In the present case, Plaintiff contends that reconsideration is warranted because of newly discovered evidence in the form of two newspaper articles that were published after the Court's granting of partial summary judgment. Plaintiff asserts that the June 4, 2006 and June 6, 2006 articles published in the Philadelphia Inquirer and Courier Post, respectively, establish that Defendant Annette Knox received bonuses for improved test performance and graduation rates and are therefore evidence of Defendant Knox's motivation for retaliating against Plaintiff after her discovery of grade tampering. However, these facts are not relevant to the Court's rationale for granting partial summary judgment and dismissing Counts Three, Four, Five, and Six. Count Six, Plaintiff's CEPA claim, was dismissed based on the Court's finding, on the record, that Plaintiff did not suffer an adverse employment action because her involuntary transfer from the scheduler position at Brimm to a math teaching position at Camden High was never completed. R. at 20-21. In addition, Count Three, Plaintiff's claim under 42 U.S.C. § 1985(3), was dismissed because Plaintiff was not alleging involuntary servitude or interstate travel, the only rights the Supreme Court has recognized as protected by Section 1985(3). R. at 41-42. Count Four, Plaintiff's public policy claim, was dismissed as necessarily waived by the filing of the CEPA claim, and Count Five, Plaintiff's free speech claim under the New Jersey Constitution, was dismissed because Plaintiff failed to show that a private cause of action existed. R. at 4, 43. The facts presented by Plaintiff in the two newspaper articles are thus not relevant to the Court's reasoning in dismissing these claims, and do not alter the Court's disposition of the matter. Instead, they may be relevant to the undismissed retaliation claim under the First Amendment and 28 U.S.C. § 1983.

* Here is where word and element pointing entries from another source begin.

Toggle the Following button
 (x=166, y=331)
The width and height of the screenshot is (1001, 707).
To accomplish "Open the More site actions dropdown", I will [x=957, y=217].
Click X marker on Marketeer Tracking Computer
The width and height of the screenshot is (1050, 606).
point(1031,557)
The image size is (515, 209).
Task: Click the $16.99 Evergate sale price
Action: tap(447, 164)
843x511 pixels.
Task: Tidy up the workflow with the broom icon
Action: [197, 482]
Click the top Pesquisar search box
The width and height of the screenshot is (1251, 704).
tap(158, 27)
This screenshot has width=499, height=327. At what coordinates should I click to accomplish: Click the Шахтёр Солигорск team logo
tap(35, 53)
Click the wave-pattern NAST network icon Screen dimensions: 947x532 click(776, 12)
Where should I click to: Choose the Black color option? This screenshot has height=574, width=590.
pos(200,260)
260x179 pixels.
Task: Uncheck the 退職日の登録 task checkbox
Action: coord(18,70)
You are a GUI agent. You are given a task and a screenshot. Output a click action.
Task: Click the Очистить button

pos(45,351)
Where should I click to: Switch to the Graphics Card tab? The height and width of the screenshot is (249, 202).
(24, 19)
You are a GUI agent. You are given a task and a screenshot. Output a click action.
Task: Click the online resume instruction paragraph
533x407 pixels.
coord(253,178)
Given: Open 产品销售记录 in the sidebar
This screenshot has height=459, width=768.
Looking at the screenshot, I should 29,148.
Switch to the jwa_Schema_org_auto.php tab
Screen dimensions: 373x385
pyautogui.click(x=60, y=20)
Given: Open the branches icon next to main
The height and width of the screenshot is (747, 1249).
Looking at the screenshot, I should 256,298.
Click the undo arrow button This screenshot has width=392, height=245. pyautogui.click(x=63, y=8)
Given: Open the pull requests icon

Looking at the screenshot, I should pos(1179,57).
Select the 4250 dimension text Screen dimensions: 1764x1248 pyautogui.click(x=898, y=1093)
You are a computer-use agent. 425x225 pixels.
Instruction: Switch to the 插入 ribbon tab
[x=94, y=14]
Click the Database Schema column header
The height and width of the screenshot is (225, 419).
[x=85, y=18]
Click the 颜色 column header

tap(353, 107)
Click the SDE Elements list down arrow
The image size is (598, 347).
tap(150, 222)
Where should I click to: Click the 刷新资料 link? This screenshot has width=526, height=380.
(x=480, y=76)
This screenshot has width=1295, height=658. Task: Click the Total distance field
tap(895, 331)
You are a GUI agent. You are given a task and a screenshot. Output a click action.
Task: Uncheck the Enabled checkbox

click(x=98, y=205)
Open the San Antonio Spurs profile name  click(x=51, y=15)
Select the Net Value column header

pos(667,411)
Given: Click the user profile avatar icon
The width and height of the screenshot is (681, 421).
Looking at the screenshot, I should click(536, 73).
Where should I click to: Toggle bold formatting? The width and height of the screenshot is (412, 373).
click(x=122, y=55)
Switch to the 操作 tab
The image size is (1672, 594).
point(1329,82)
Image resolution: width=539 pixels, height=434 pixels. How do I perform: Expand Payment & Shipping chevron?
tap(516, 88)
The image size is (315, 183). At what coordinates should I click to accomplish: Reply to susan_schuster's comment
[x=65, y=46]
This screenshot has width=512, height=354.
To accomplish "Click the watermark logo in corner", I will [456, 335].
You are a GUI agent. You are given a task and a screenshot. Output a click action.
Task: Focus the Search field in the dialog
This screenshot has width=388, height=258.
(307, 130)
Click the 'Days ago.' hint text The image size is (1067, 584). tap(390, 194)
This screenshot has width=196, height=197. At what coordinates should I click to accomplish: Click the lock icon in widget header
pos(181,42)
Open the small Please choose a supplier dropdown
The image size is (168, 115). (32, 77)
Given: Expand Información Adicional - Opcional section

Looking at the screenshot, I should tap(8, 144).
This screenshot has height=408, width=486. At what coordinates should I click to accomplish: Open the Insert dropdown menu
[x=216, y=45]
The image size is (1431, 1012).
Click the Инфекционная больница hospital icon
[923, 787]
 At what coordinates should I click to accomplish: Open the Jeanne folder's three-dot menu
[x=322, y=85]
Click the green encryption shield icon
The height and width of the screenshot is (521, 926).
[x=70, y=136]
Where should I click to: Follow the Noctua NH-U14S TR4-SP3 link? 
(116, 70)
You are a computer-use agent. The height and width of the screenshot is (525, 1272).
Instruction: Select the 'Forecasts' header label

Plaintiff also alleges that reconsideration is necessary to prevent manifest injustice because partial summary judgment was granted before Plaintiff had completed discovery. In particular, Plaintiff argues that she be allowed to depose (1) Joseph Carruth, the principal of Brimm High School, and (2) Fredrick Clayton, another Board employee, and that such depositions are likely to yield information about pressure to manipulate test scores and grades, as well as the reasons for Clayton's paid suspension and proposed agreement with the Board. However, Plaintiff made this same argument in her opposition to Defendants' original motion. The Court was therefore aware of this outstanding discovery when oral argument was heard and the Order granting partial summary judgment was entered. Moreover, Plaintiff does not suggest that such depositions will bring forth information that is relevant to the Court's finding that Plaintiff did not suffer an adverse employment action, nor does she suggest that such depositions will provide information that is relevant to the other claims that were dismissed. Therefore, the Court is not persuaded that reconsideration is needed to prevent any manifest injustice.
Finally, Plaintiff presents no controlling law not already considered by the Court in this matter, nor does Plaintiff demonstrate that the reasons stated on the record and incorporated in the Court's May 30, 2006 Order contained an error of law requiring modification of the judgment therein. Although the Court hereby denies Plaintiff's motion for reconsideration, the Court does not find that Plaintiff's allegations were patently unmeritorious or frivolous. Because Plaintiff could have honestly believed that the newly discovered newspaper articles warranted reconsideration of the Court's Order granting partial summary judgment, the Court does not find that this is the type of case that warrants the severity of Rule 11 sanctions.
III. CONCLUSION
For the reasons set forth above, Plaintiff's motion for reconsideration is denied, and Defendants' request for attorney fees and costs is denied.